The support of a rational series $\sum_{w\in A^*}f(w)w$ is the set of $w\in L^*$ with $f(w)\neq 0$.

Pin’s question. Is there an algorithm which given a rational power series $s$ over $\mathbb Z$ (expressed as a linear combination of matrix coefficients of a representation), determines whether the support of $s$ is a regular languagae (i.e., recognized by a finite automaton)?

The answer is no. This is not surprising because it is known to be undecidable whether the support is all words. The proof is based on the following idea, which goes back to Samuel Eilenberg in his Volume A of Automata, Machines and Languages. Recall that if $f,g\colon A^*\to B^*$ are homomorphisms of free monoids (assumed finitely generated here), then the equalizer $E(f,g)$ is the submonoid $\{w\in A^*\mid f(w)=g(w)\}$. The famous Post correspondence problem says that it is undecidable whether $E(f,g)$ is the trivial submonoid. In Theorem 5.2 of this paper it is shown by Salomaa that it is both undecidable whether $E(f,g)$ is regular and whether it is context-free. Basically, given $f,g$, he constructs $f',g'$ such that if $E(f,g)$ is trivial, then $E(f',g')$ is trivial and otherwise $E(f',g')$ is not context-free. Note that $E(f,g)$ always is context sensitive. Since $B^*$ is a submonoid of $\{a,b\}^*$, we may always assume without loss of generality that $B^*=\{a,b\}^*$.
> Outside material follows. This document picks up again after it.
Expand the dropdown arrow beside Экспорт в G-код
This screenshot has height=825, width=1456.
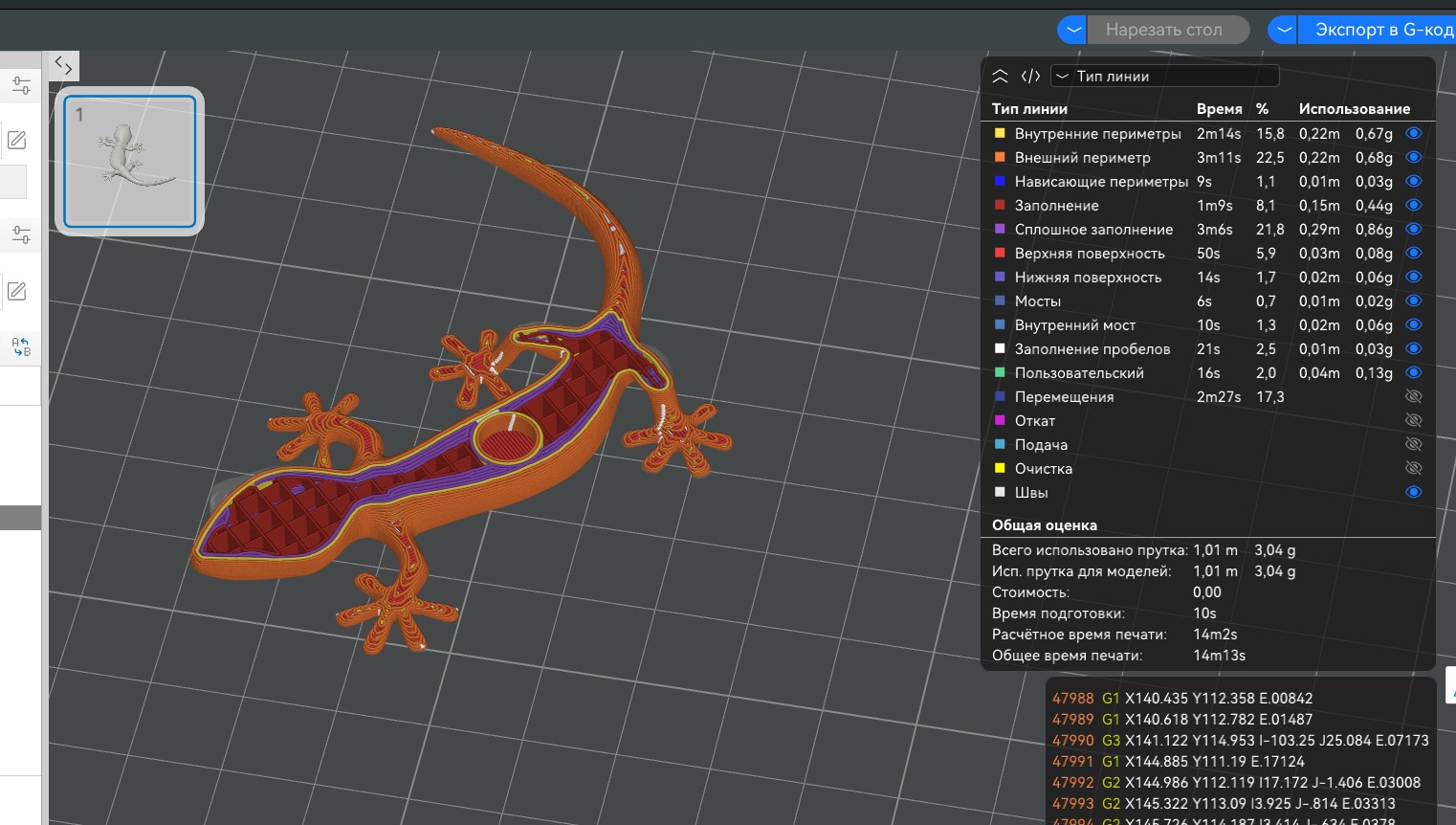click(1284, 30)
Here is Eilenberg’s result, although he did not state it this way.

Theorem (Eilenberg). Let $f,g\colon A^*\to \{a,b\}^*$ be homomorphisms. Then there is a rational power series over $A$ with coefficients in $\mathbb Z$ whose support is the complement of $E(f,g)$.

Proof. The proof relies on a faithful representation of $\{a,b\}^*$ over $\mathbb Z$. My favorite is the following one: $\rho\colon \{a,b\}^*\to M_2(\mathbb Z)$ given by $\rho(a)=\begin{bmatrix} 1 & 0\\ 0 & 2\end{bmatrix}$ and $\rho(b)=\begin{bmatrix} 1 & 1\\ 0 & 2\end{bmatrix}$. If you think of $a$ as representing the bit 0 and $b$ as representing the bit 1, then $\rho(w) = \begin{bmatrix} 1 & d\\ 0 & 2^{|w|}\end{bmatrix}$ where $d$ is the binary number represented by $w$. See Exercise 5.2.
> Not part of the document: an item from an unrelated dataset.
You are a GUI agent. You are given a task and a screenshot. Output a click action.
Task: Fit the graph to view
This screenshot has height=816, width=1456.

Now let $f,g\colon A^*\to \{a,b\}^*$ be homomorphisms. Then $\rho\circ f, \rho\circ g$ are $\mathbb Z$-linear representations of $A^*$. As the representative functions form a ring with pointwise operations, we obtain the representative function $s(w)=\sum_{1\leq i,j\leq 2}\left[\rho_{ij}(f(w))-\rho_{ij}(g(w))\right]^2$. Clearly, $s(w)=0$ if and only if $\rho(f(w))=\rho(g(w))$, if and only if $w\in E(f,g)$. Thus the support of the rational series $\sum_{w\in A^*}s(w)$ is the complement of $E(f,g)$, as required.
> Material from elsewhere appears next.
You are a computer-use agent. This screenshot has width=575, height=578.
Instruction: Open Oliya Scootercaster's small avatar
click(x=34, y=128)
Corollary. It is undecidable whether the support of a $\mathbb Z$-rational power series is:

1. all words;
2. regular;
3. co-context free.

Update. Stefan Göllar has pointed out to me that this result is proved (in essentially the same way) in D. Kirsten and K. Quaas, Recognizablity of the support of recognizable series over the semiring of integers is undecidable, Inf. Process. Lett. 111(10):500-502 (2011). The main difference is that the authors of this paper don’t seem to be aware of Salomaa’s result and so they reprove it.

Update. I’ve since discovered that this questions is an exercise in A. Salomaa and M. Soittola, “Automata-theoretic aspects of formal power series”. Texts and Monographs in Computer Science. Springer-Verlag, New York-Heidelberg, 1978. Presumably, they had in mind a reduction to Hilbert’s tenth problem since this is used for all the decidability results of that section.